*** Opening Supplied entries ***

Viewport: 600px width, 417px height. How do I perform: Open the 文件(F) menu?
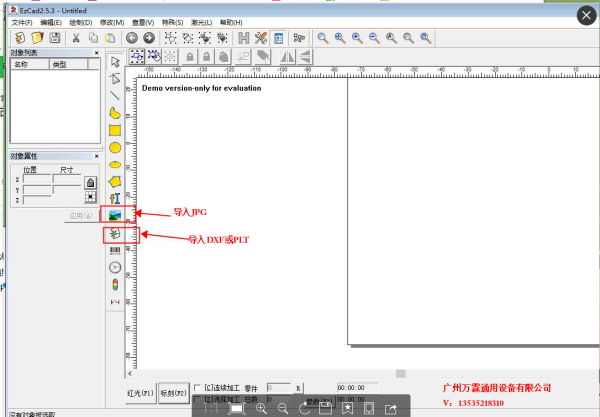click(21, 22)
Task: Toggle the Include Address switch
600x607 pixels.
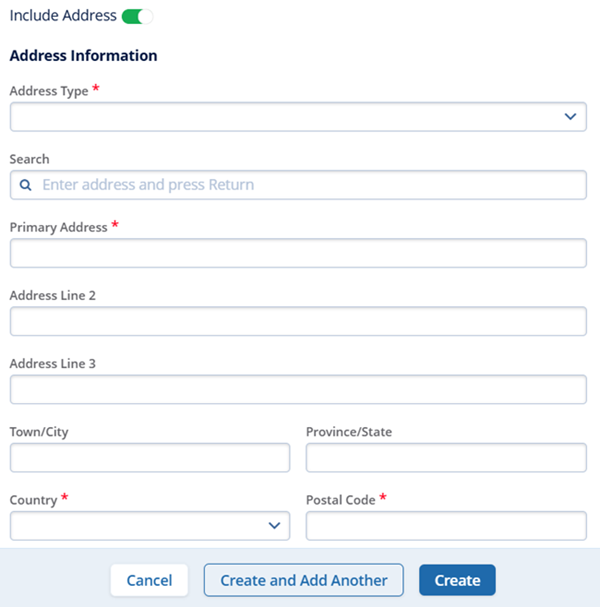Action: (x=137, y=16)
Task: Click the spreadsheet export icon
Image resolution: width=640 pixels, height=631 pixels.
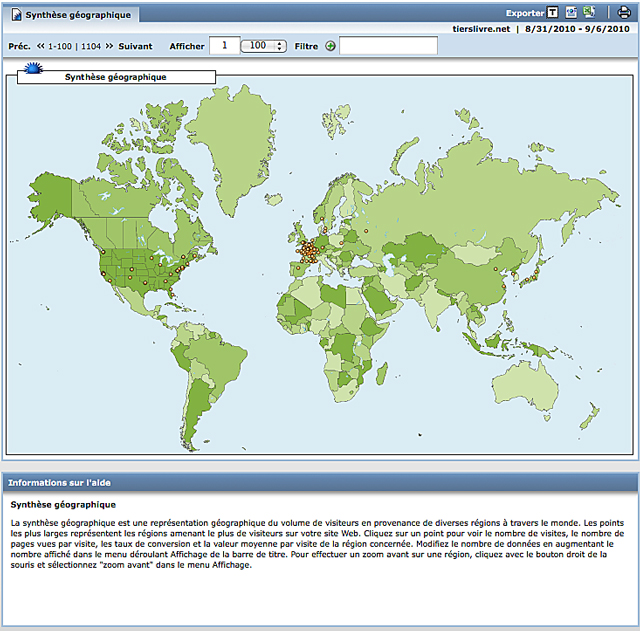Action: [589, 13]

*** Closing Supplied entries ***
*** Opening Supplied entries ***

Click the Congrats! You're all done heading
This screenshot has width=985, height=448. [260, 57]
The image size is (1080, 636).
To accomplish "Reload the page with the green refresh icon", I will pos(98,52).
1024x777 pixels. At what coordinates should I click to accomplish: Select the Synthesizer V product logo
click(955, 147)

*** Closing Supplied entries ***
*** Opening Supplied entries ***

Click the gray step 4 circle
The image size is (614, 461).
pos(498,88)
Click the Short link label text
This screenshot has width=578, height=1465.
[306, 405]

*** Closing Supplied entries ***

Required work: Retype the lines above exactly as they appear, from the line containing "Viewport: 600px width, 417px" through the line containing "Task: Click the spreadsheet export icon", and leave out any pictures.

Task solution:
Viewport: 600px width, 417px height. How do I perform: Open the 文件(F) menu?
click(21, 22)
Task: Toggle the Include Address switch
600x607 pixels.
Action: (x=137, y=16)
Task: Click the spreadsheet export icon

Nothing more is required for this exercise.